Postales de invierno
Recuerdo los primeros días de diciembre en la secundaria, era un niño de once años recorriendo su primer invierno adolescente, recuerdo una mañana con el pelo congelado, hiriéndome las yemas de los dedos con los afilados pedazos de cabello terminados en punta, recuerdo haber pensado que podía quedarme calvo si alguien me sacudiera la cabeza con violencia.
Una tarde desperté antes del anochecer, me había quedado dormido y al despertar para mi eran las siete de la mañana, lo bueno es que era martes y a mi grupo los dos primeros días de la semana nos tocaba educación física, así que ya traía el uniforme puesto, me levante, me lavé la cara, tomé mi mochila y salí corriendo
-que bueno que ya te despertaste- dijo mi madre –para que vayas a traer la leche
-ya no alcanzo a ir, ya se me hizo tarde-
-a donde vas?-
-a la escuela- grité ya estando en la calle
Atravezé corriendo el juego de futbol que los vecinos de mi edad estaban jugando, llegue a la esquina de Lirios y Encino y me dispuse a esperar la rutera, por suerte no pasó rápido, aún en la modorra me di cuenta que algo estaba mal, esta mañana mis amigos jugaban futbol en vez de estar camino a la escuela, la gente platicaba en las banquetas, había demasiada gente sin prisa, a excepción de mí todos parecían estar en calma, en esa esquina de mi barrio desperté, el sol jamás salió de las montañas.
En segundo de secundaria cayó una nevada inolvidable, no había otra manera de llegar a la escuela que no fuera caminando, Valdo y yo decidimos arriesgarnos, no se si había examenes o que, pero nadie en su sano juicio habría caminado hasta la Altavista mas que nosotros, en la calle Jazminez nuestro trasero tocó el piso y así llegamos hasta abajo, con las nalgas heladas pero riéndonos como idiotas.
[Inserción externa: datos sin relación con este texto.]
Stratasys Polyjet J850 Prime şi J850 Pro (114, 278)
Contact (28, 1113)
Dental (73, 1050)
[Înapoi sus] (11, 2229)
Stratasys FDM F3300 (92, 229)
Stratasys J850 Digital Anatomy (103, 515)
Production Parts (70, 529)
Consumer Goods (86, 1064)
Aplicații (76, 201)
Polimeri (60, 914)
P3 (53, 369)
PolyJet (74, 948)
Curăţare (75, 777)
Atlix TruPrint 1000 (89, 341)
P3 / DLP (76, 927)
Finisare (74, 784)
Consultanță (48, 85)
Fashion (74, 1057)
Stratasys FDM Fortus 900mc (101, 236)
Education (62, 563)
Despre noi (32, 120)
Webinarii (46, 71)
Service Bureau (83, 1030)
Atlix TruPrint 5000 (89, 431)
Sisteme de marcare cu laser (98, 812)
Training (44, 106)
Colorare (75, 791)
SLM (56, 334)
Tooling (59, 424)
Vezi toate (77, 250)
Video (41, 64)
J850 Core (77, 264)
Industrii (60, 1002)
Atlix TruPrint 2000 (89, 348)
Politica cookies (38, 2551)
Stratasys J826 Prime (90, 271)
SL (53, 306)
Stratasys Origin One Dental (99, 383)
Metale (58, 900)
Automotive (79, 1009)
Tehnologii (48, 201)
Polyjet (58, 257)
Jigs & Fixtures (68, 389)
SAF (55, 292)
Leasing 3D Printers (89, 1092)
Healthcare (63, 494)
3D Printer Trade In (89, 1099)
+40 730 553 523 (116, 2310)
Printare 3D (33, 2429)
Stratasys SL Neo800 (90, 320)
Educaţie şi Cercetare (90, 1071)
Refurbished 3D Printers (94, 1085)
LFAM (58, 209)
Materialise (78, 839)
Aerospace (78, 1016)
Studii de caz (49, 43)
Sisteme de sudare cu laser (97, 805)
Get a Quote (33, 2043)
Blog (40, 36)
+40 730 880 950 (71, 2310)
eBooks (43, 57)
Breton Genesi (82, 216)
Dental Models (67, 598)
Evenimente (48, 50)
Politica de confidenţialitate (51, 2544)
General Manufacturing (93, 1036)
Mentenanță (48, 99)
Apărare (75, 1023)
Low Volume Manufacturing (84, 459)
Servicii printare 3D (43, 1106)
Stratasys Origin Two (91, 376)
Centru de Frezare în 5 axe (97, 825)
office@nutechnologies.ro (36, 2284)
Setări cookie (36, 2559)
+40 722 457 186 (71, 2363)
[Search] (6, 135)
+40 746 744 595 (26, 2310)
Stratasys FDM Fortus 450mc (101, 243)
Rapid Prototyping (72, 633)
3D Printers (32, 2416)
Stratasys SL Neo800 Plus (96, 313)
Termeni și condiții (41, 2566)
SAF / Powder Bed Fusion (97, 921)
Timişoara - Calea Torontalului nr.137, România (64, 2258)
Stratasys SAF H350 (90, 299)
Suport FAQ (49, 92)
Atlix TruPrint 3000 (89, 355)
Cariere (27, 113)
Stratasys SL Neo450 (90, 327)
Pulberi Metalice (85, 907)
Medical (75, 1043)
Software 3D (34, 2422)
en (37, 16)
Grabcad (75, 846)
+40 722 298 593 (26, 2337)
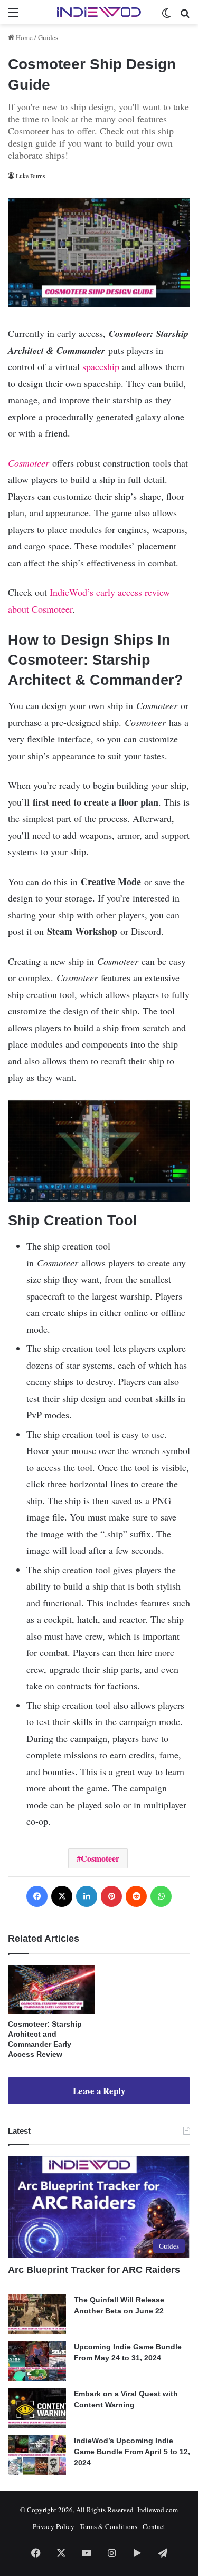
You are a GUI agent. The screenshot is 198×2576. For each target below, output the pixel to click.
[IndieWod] (99, 12)
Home (23, 37)
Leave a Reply (99, 2090)
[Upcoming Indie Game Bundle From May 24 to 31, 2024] (37, 2361)
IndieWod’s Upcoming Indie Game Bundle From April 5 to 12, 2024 (132, 2451)
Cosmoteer (100, 1858)
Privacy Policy (53, 2526)
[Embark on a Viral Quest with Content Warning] (37, 2408)
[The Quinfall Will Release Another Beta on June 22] (37, 2314)
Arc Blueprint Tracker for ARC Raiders (94, 2269)
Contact (154, 2526)
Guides (48, 37)
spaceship (100, 366)
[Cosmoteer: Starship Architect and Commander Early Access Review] (51, 1989)
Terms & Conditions (108, 2526)
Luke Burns (30, 175)
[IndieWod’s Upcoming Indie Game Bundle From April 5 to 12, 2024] (37, 2455)
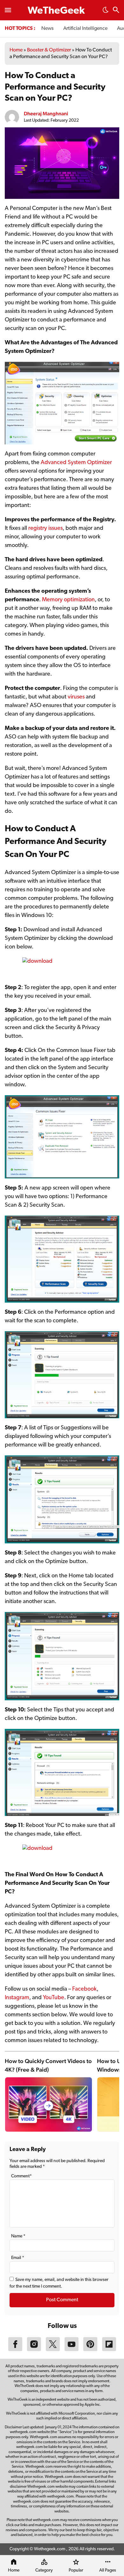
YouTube (53, 1998)
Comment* (21, 2176)
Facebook (84, 1989)
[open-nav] (8, 10)
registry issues (45, 528)
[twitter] (53, 2350)
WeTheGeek (56, 11)
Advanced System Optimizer (76, 463)
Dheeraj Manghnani (46, 114)
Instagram (17, 1998)
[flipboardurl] (109, 2350)
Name (18, 2236)
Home (16, 50)
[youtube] (72, 2350)
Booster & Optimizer (49, 50)
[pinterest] (90, 2350)
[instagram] (34, 2350)
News (47, 28)
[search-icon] (116, 11)
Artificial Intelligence (85, 28)
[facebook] (15, 2350)
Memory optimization (68, 600)
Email (17, 2258)
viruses (76, 697)
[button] (105, 12)
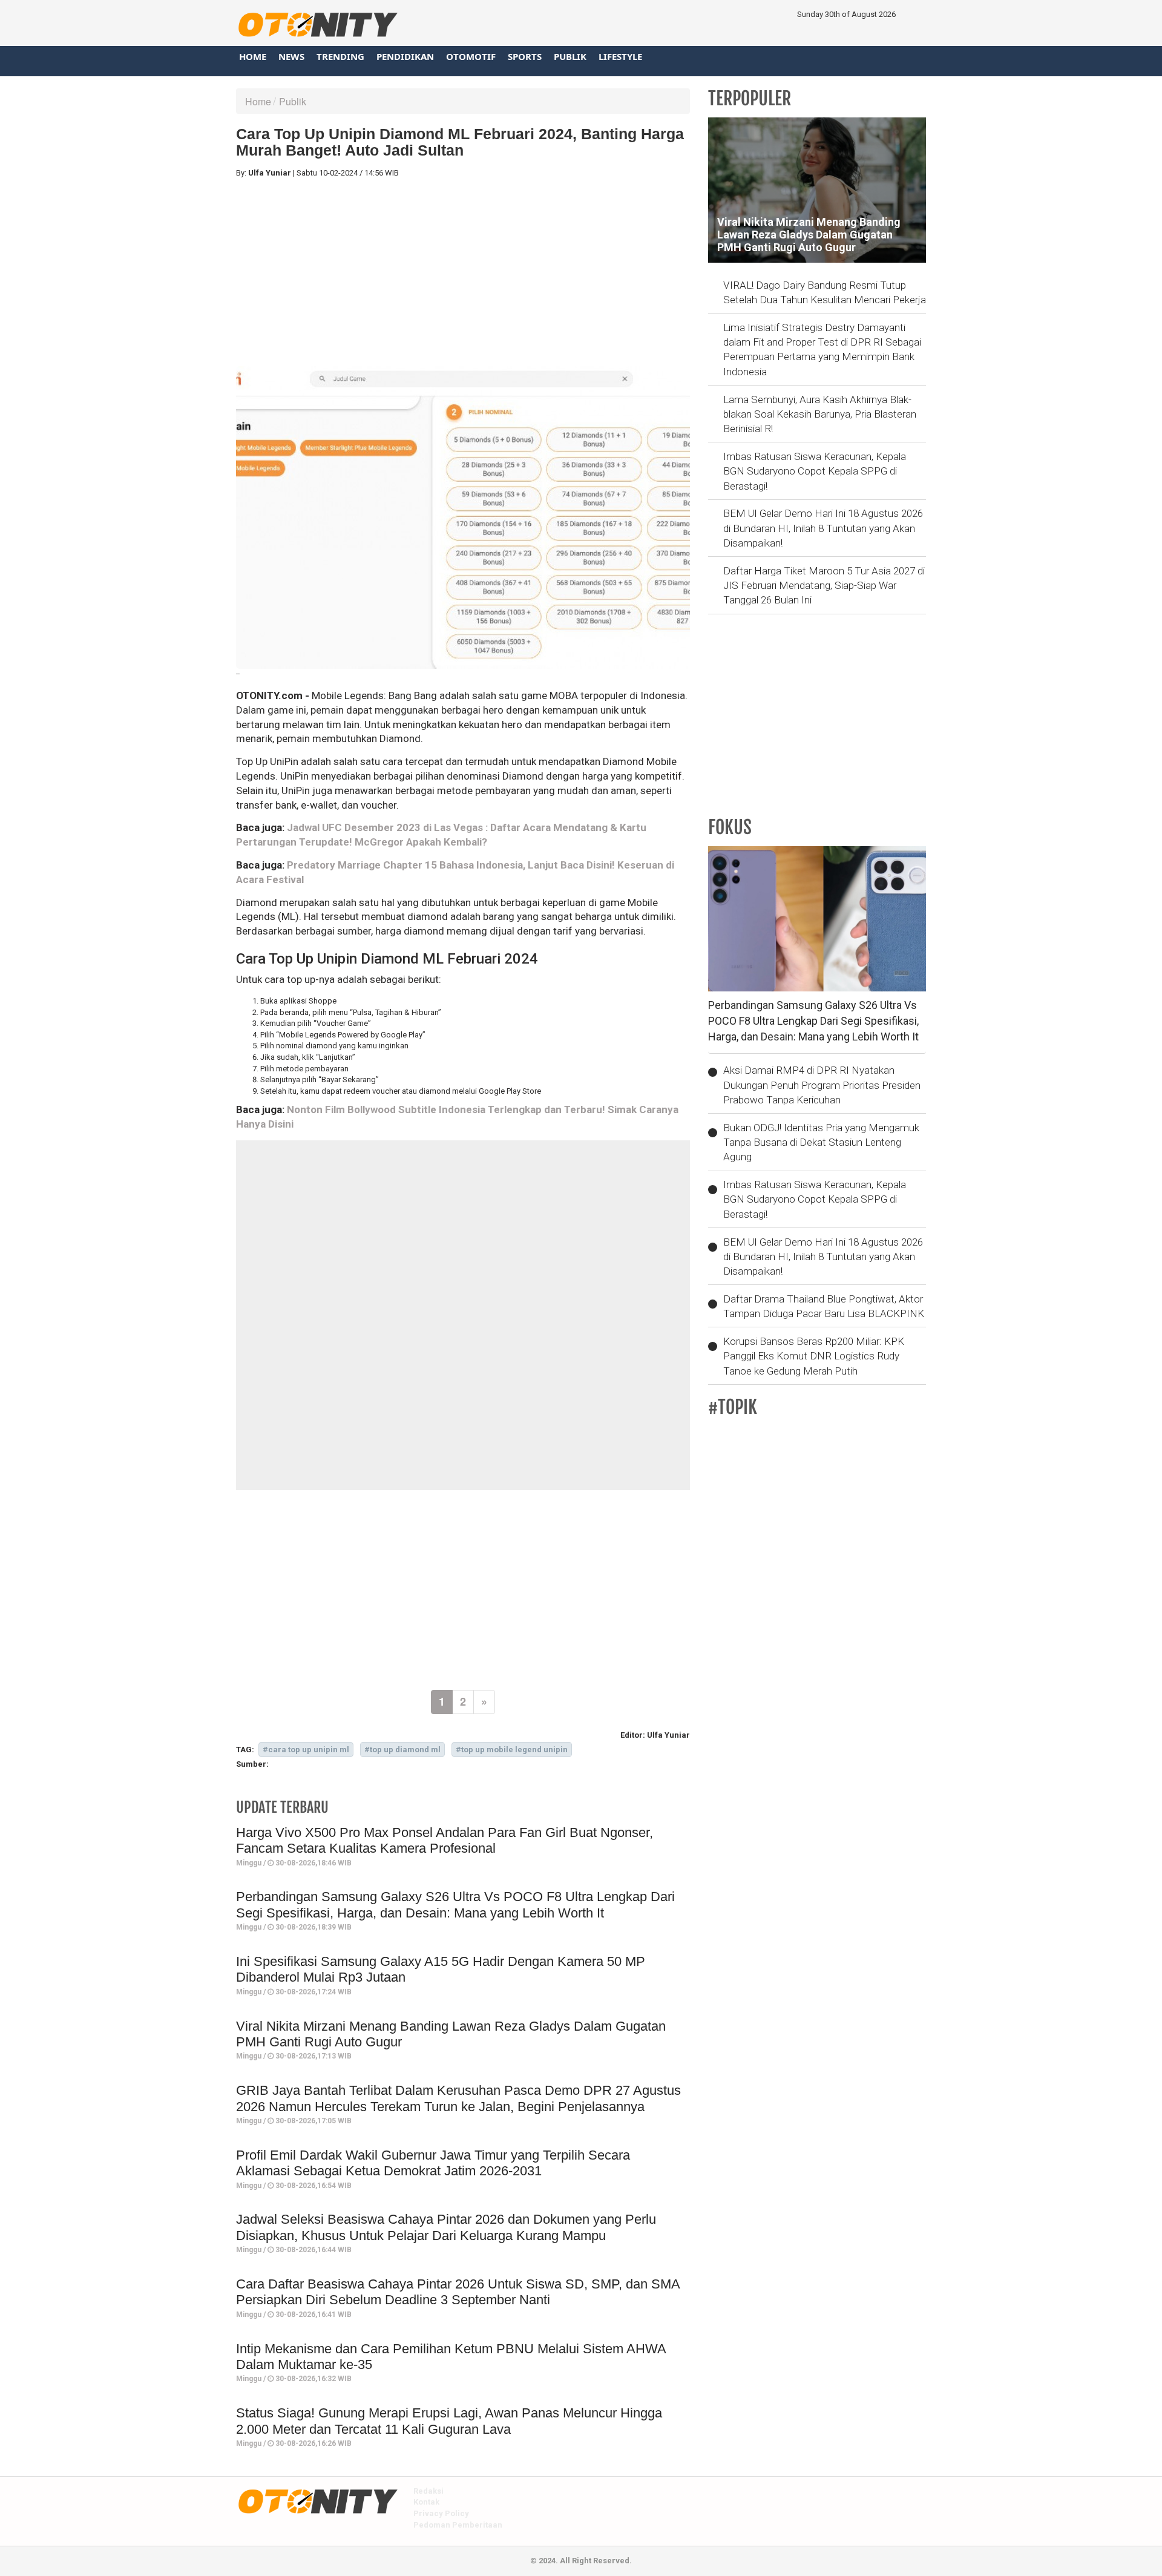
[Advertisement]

Caminando por el lodo o la breve escarcha que había en las banquetas evitamos resbalar de nuevo.
Llegamos a la parte alta del estadio Altavista, una gradería blanca invadida por la nieve nos recibió con las desagradables ovaciones del viento helado, con demasiado cuidado bajamos la escalera, en el parque la nieve nos llegaba arriba de las rodillas, el maestro de ciencias naturales movía los brazos, a mitad del parque logramos entender que no había clases, nos llevó a la dirección y tomamos café hasta el mediodia
-les ha de gustar mucho la escuela- dijo el director
-o no tienen radio en su casa- dijo el maestro
-nos gusta la nieve- dijimos, no creo que fuera cierto, lo dijimos sólo por decir algo.
Un día después de esa nevada las clases se regularizaron, de regreso a casa, con Arturo Olivas y Manuel Mata Vences (su madre se llama Mercedes Vences, ¡lo juro!) nos pusimos a lanzarnos bolas de nieve, en una de las que lanzó Arturo le pega a otro tipo que venía caminando frente a nosotros, el tipo enfurecido se voltea y le mete un mandarriazo al que tuvo más cerca.
Es curioso pero en la nieve los madrazos no duelen, al menos los que te dan en la cara no, recuerdo haber sentido el golpe como un simple enpujón, desquitado su coraje el hombre siguió su camino, Arturo y el Mata me dieron una bola de nieve y me dijeron que me la pusiera en la boca, eso hice todo el camino, no me pasó por la cabeza que aquel tipo me haya reventado el labio, no me dolía nada, sentía la hinchazón en mi boca, sólo tratando de mirar mi nariz podía ver una porción de mi labio inferior hinchado, pero nada mas, ni sangre, ni dolor, un golpe en frío.
Eso es lo que recuerdo, y a veces creo que no he dejado de ser eso: un niño con el labio roto en medio de la nieve, esperando a que amanezca por el lado equivocado.